ポーカー用語
ハイジャックポジション20ビッグブラインドICM局面(HJ 20bb ICM Spot)
HJ 20bb ICM Spot
トーナメント後期、ハイジャックポジションのプレイヤーが約20ビッグブラインドを持つ状況。ICMプレッシャーのため慎重な判断が必要な典型的な場面。
ポジションとスタックサイズ
- HJ (ハイジャック): UTGの次、COの前に位置するポジション。ミドルからレイトポジションにあたる。ブラインドスチールやアイソレートによく使われるが、後ろにディープスタックがいる場合はリスクが高くなる。
- 20bbスタック: 約20ビッグブラインド。トーナメント中盤から終盤によく見られるスタックサイズ。この深度ではポストフロップでの機動性はまだ残っているが、頻繁なプリフロップオールインは避けたい。
ICMの影響
- ICM (独立チップモデル): チップ数を実際の賞金期待値に変換するモデル。マネーバブルやファイナルテーブル付近では、チップの限界的価値が非線形に増加し、わずかなチップ損失が賞金に大きな打撃を与える。
- ICM下では、20bbは「ミドルスタック」と見なされる: ショートスタック(<10bb)のように強制オールインする必要はなく、ディープスタック(>40bb)のように柔軟にプレイできるわけでもない。主な目標は、1つのミスでICM価値を大きく失わないこと。
一般的な戦略
- プリフロップオープン: 基本的にレンジは適度に絞る。KToやQToなどのマージナルハンドをオープンして、後ろのポジション(BTN, SB, BB)からスクイーズやオールインを受けるのを避ける。スーテッドコネクター、Axs、ポケットペアなどプレイしやすいハンドを優先。
- オールインを受けた場合: 後ろのプレイヤー(BTNやSBなど)がオールインしてきた場合、ポットオッズとICMコストを計算する。20bbスタックでは頻繁にコールできるほど深くないため、通常はTT+やAQ+といった強いハンドでのみコールし、相手のレンジがタイトすぎないかも考慮する。

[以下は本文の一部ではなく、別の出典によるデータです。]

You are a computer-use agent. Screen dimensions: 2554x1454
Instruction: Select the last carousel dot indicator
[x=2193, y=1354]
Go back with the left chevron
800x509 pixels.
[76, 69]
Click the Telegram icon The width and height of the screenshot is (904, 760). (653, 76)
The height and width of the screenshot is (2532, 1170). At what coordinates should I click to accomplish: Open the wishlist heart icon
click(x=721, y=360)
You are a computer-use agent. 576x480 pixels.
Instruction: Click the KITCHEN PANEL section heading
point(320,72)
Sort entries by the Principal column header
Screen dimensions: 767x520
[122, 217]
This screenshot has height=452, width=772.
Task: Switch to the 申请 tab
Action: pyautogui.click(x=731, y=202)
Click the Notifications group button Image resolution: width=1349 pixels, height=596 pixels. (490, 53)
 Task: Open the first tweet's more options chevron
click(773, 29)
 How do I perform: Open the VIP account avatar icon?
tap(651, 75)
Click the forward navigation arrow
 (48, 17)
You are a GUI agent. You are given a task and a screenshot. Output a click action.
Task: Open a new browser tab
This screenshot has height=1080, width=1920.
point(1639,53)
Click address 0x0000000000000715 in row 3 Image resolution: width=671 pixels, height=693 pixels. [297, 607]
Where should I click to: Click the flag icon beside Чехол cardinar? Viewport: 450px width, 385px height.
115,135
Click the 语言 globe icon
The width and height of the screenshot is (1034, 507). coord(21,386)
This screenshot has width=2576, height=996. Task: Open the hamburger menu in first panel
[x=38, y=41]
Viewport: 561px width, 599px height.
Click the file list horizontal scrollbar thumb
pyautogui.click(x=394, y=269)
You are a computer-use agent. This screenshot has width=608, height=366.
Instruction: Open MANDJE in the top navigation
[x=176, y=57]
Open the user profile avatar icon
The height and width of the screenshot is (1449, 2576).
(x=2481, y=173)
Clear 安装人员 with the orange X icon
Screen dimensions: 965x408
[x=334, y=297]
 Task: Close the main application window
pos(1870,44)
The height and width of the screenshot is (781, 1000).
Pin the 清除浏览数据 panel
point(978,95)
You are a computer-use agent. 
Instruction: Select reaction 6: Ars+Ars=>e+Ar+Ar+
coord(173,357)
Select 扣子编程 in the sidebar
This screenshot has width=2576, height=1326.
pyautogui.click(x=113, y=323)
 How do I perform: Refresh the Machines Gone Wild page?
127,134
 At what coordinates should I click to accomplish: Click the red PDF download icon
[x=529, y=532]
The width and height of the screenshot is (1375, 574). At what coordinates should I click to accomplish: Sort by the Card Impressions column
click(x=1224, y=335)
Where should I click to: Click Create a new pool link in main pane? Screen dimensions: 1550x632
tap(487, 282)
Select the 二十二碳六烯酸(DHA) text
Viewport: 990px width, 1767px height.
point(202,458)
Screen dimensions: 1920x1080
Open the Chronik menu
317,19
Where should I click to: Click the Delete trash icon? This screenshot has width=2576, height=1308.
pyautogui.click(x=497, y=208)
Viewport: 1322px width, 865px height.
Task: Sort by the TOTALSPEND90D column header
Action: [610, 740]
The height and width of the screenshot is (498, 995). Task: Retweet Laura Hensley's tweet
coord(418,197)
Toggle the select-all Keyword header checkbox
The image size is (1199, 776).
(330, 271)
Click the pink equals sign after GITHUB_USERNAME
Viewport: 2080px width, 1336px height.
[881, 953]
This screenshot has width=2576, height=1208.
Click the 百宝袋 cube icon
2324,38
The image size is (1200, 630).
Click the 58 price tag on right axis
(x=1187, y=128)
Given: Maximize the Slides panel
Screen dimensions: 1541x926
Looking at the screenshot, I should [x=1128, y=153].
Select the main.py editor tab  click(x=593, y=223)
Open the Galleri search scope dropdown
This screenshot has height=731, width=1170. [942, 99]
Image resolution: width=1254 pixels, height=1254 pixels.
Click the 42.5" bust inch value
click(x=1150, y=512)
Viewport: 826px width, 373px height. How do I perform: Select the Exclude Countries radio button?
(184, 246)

- フォールドエクイティとブラインドスチール: ICMプレッシャーにより、ショートスタックのプレイヤーはフォールドしやすくなる。そのため、後ろのプレイヤーがフォールドした場合、HJは10〜15%のフォールドエクイティを活用できる。ただし、後ろにディープスタックがいる場合はスチール頻度を減らす。
例(実際のトーナメントデータではありません)
- 6人残っており、HJが20bb、BTNが30bb、SBが15bb、BBが10bbとする。HJがAJoで3bbにオープンし、BTNが30bbでオールイン。スタック深度のICM差により、HJのコールは微妙になる: AJoはBTNのオールインレンジ(QQ+/AK程度)に対して十分なエクイティがなく、通常はフォールドすべき。
注意事項
- 同じスタックサイズでも、トーナメントのステージ(例: ミニマムキャッシュ vs ファイナルテーブル)によってICMプレッシャーは異なるため、動的に調整すること。
- 実際のプレイでは、プレイヤーの傾向やテーブルダイナミクスなど定量化できない要素も考慮する。